Plaintiff alleges that he is being detained unlawfully because he has been deemed a non-threat to
society by state psychologists.
Plaintiff alleges that the Kansas Offender Registration Act
(“KORA”) is harmful. Plaintiff names the State of Kansas as his sole defendant, and he seeks as
damages “$100,000,000, relief from registry, and protection from retributive actions from the
courts and law enforcement.”
On September 27, 2017, the Court entered a Notice and Order to Show Cause (“NOSC”)
(Doc. 4), giving Plaintiff until October 27, 2017, to show cause why his case should not be
dismissed for the reasons set forth in the NOSC. In the NOSC, the Court found that because
failure to exhaust appears from the face of the Complaint, Plaintiff is required to show that he
has fully and properly exhausted his administrative remedies. The Court also found that because
the State and its agencies are not “persons” subject to suit for money damages under § 1983,
Plaintiff’s request for money damages against the State of Kansas is subject to dismissal.
Furthermore, the Court found that the Court may be prohibited from hearing Plaintiff’s claim
under Younger v. Harris, 401 U.S. 37, 45 (1971). The Court directed Plaintiff to clarify whether
or not state criminal proceedings are ongoing, noting that if Plaintiff has been convicted and a
judgment on Plaintiff’s claim in this case would necessarily imply the invalidity of that
conviction, the claim may be barred by Heck v. Humphrey, 512 U.S. 477, 487 (1994). In Heck,
the Supreme Court held that a § 1983 damages claim that necessarily implicates the validity of
the plaintiff’s conviction or sentence is not cognizable unless and until the conviction or sentence
is overturned, either on appeal, in a collateral proceeding, or by executive order. Id. at 486–87.
Plaintiff has failed to respond to the NOSC within the prescribed time. The Court finds
that this case should be dismissed due to the deficiencies set forth in the NOSC.

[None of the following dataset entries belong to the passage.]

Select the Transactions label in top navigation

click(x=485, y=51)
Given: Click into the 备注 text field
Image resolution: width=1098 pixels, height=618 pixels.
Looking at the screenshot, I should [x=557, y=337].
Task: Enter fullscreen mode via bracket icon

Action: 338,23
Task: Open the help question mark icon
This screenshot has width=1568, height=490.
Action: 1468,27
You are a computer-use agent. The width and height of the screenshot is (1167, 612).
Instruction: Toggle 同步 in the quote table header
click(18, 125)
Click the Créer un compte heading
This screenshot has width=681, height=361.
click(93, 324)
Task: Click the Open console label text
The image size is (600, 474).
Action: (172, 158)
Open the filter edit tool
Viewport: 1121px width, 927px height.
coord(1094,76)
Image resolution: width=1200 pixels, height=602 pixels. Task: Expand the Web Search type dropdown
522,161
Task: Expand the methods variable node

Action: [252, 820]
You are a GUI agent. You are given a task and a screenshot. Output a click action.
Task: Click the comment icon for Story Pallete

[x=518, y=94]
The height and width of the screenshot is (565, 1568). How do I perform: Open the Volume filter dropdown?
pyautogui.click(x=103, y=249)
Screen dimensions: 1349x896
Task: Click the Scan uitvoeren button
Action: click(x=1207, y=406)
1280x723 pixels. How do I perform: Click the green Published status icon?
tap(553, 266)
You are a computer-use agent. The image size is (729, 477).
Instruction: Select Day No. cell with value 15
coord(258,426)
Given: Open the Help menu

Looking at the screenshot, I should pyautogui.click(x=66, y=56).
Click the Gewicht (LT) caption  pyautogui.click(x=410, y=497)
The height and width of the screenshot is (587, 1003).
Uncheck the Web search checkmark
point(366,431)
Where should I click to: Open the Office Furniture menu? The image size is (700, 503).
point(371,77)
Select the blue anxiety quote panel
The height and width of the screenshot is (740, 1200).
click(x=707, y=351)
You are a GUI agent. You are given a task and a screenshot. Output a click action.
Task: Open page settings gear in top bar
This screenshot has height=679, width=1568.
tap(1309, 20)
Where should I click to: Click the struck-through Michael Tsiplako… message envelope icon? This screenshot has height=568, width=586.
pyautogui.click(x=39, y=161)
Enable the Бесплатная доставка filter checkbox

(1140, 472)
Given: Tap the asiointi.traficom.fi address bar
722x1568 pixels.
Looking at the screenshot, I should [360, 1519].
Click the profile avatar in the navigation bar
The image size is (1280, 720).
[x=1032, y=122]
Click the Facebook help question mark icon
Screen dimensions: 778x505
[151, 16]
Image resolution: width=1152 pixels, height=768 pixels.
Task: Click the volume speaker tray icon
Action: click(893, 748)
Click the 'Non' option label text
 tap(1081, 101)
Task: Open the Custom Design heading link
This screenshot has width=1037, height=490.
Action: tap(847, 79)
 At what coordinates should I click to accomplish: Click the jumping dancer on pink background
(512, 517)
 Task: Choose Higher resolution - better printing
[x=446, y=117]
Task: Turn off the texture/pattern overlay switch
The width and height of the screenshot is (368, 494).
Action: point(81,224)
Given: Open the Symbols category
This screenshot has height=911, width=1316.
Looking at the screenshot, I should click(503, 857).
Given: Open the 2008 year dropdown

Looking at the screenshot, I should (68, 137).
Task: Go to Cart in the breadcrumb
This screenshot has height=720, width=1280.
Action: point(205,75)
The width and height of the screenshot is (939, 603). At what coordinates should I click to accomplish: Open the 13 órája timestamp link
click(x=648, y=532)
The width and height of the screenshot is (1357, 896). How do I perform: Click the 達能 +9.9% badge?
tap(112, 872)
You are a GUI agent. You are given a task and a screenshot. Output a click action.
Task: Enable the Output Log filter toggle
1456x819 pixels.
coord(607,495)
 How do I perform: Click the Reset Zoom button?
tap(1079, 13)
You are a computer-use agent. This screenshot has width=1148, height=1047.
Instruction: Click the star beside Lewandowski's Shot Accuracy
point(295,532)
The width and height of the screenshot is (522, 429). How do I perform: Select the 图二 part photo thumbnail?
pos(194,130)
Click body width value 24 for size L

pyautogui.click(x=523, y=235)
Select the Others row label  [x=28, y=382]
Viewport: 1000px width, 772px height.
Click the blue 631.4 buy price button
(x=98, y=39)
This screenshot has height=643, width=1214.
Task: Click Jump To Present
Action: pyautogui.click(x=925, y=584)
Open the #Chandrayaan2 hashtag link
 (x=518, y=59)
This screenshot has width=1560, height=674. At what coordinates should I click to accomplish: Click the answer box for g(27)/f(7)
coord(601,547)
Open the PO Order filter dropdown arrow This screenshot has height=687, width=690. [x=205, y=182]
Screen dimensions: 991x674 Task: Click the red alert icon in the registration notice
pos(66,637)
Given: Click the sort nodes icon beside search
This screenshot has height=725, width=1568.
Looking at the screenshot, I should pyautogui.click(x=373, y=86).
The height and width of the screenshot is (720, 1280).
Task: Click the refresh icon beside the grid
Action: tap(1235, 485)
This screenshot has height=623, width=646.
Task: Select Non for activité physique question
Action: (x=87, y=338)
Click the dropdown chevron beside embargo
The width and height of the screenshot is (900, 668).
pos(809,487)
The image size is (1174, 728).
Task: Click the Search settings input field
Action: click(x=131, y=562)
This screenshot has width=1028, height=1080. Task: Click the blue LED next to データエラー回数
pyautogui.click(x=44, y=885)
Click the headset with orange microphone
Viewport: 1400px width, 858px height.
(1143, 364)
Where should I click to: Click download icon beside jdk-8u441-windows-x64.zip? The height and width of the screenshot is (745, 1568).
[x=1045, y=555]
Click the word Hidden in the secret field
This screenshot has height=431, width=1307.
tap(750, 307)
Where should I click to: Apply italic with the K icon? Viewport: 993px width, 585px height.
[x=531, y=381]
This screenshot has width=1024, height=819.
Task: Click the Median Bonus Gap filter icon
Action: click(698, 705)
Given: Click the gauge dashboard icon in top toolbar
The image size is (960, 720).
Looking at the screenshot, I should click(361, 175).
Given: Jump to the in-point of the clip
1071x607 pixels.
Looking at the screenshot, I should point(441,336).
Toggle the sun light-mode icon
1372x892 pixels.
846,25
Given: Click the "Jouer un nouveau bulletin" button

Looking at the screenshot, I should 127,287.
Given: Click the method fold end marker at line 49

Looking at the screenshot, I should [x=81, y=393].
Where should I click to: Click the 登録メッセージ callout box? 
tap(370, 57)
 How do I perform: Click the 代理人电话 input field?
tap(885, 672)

IT IS THEREFORE ORDERED BY THE COURT that this action is dismissed for
failure to state a claim.
IT IS SO ORDERED.
Dated in Topeka, Kansas, on this 31st day of October, 2017.
S/ Sam A. Crow
Sam A. Crow
U.S. Senior District Judge
Disclaimer: Justia Dockets & Filings provides public litigation records from the federal appellate and district courts. These filings and docket sheets should not be considered findings of fact or liability, nor do they necessarily reflect the view of Justia.
Why Is My Information Online?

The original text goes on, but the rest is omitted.